Purchaser and Supplier shall promptly notify each other of any and all Adverse Device Events, or any events that could reasonably be expected to become an Adverse Device Event, of which it becomes aware and will forward promptly to the other all written reports relating to such actual or potential Adverse Device Event. Purchaser shall also forward to Supplier any explanted Products, if available. Subject to Section 9.2, Supplier shall be responsible, and bear the cost of, all other requirements, regulatory filings or measures resulting from such Adverse Device Event.

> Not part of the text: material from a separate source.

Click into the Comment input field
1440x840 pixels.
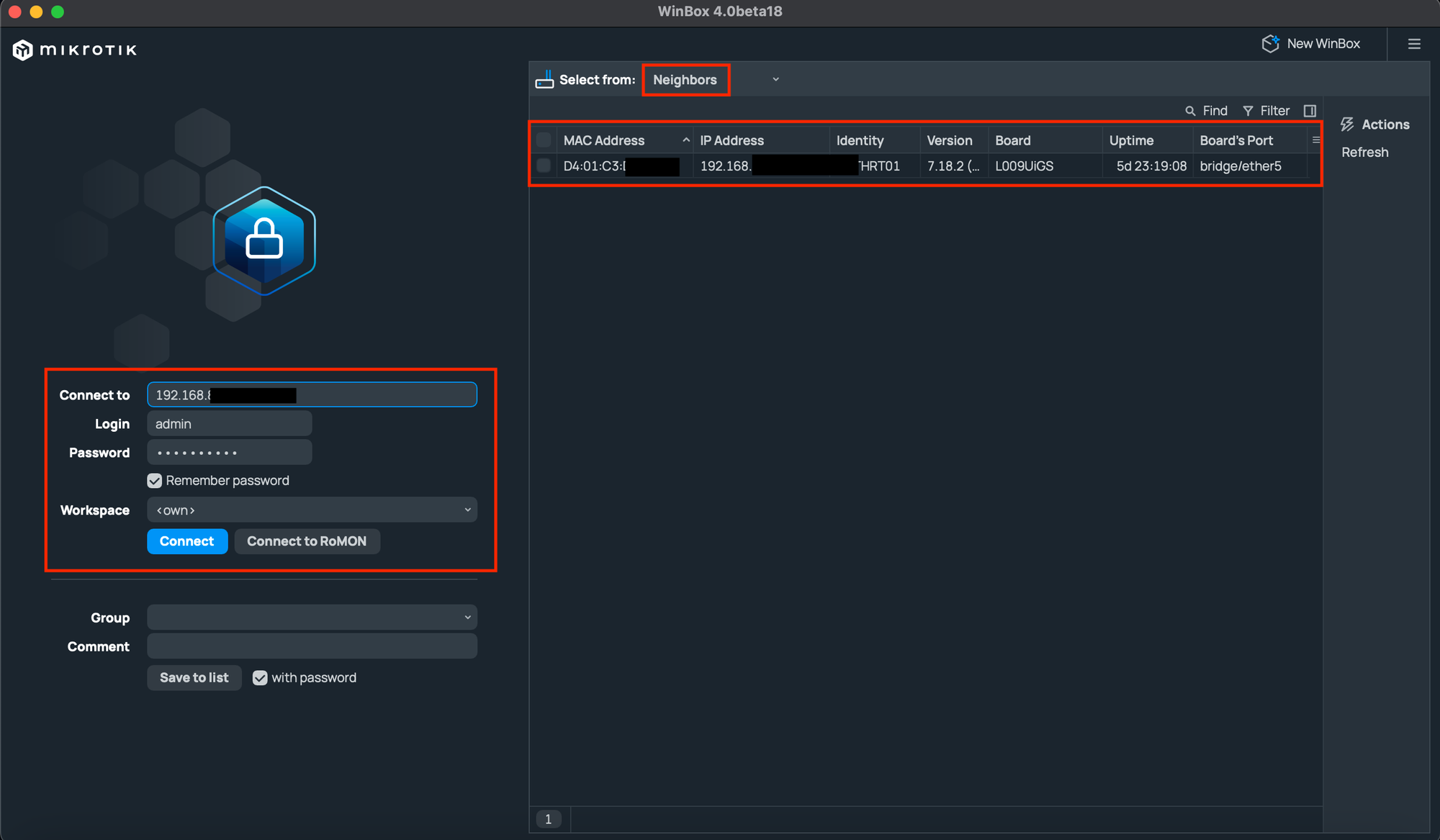(x=312, y=646)
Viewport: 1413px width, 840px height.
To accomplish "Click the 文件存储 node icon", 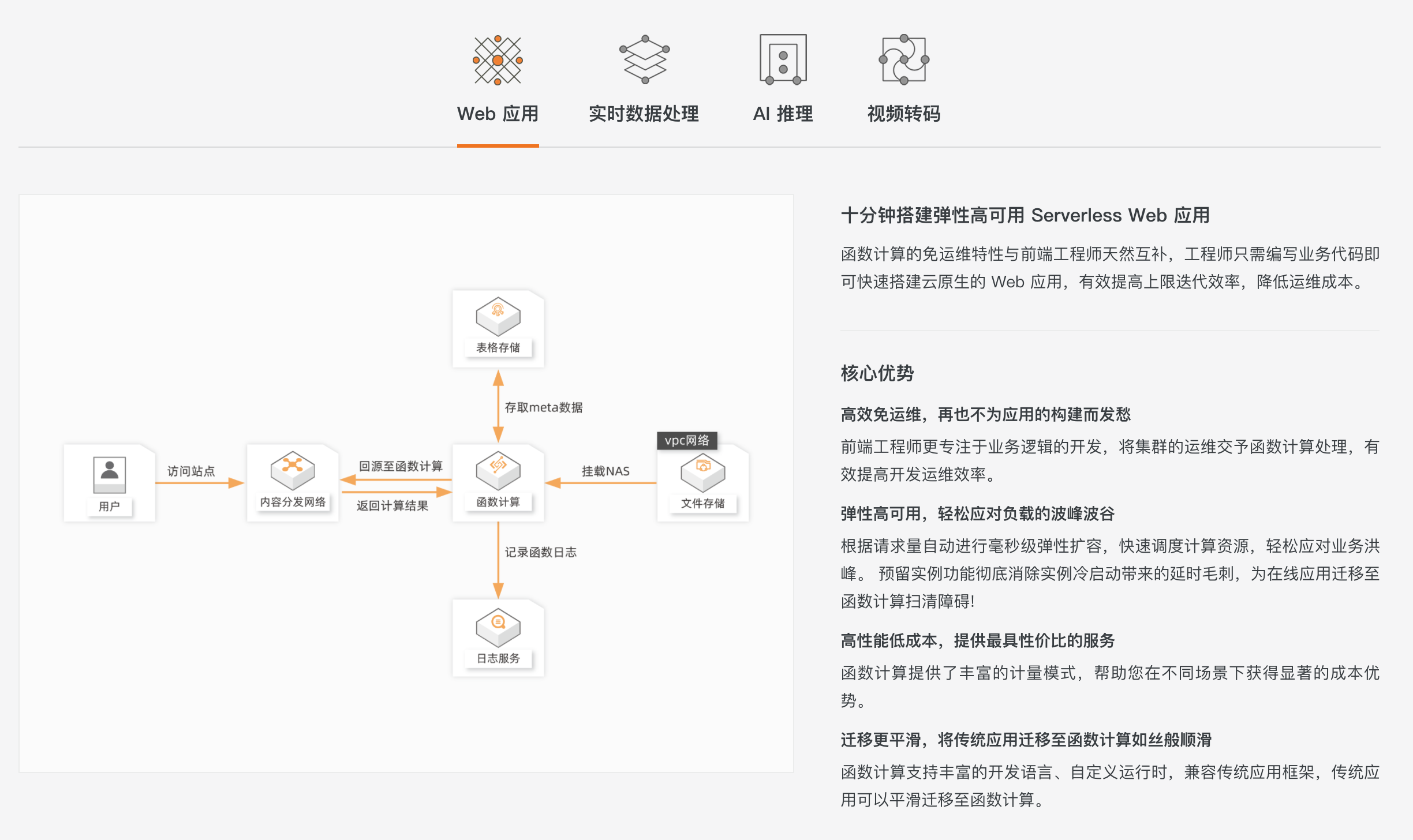I will [x=702, y=472].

Purchaser and Supplier each shall notify the other promptly if any Product is the subject of a Recall or other similar event in any jurisdiction, and the Parties shall reasonably cooperate in the handling and disposition of such Recall or other similar event; provided, however, in the event of a disagreement as to any matters related to any proposed Recall or other similar event, other than the determination of who shall bear the costs as set forth in the immediately following sentence, each Party shall have the right to cause a Recall or other similar event to be undertaken. Supplier shall bear the reasonable costs (including without limitation, the cost of locating and contacting by any means patients and customers, the cost of explanting the recalled Products and implanting a replacement Product, and the cost of such replacement Product ("Costs")) of all Recalls of the Products except any voluntary Recall effected solely by Purchaser, for which Purchaser shall initially bear all Costs. If subsequent to such voluntary Recall by Purchaser, events show that Supplier wrongfully refused to agree to such Recall, then Supplier shall reimburse Purchaser for all Costs incurred by Purchaser in connection therewith. Notwithstanding the foregoing, Purchaser shall pay the Costs of any Recall or other similar event if and to the extent caused by (i) any unauthorized change to the Products by Purchaser which directly results in the Recall, (ii) the failure of Purchaser to properly store, label or otherwise handle the Products which directly results in the Recall or (iii) any other breach of this Agreement by Purchaser which directly results in the Recall.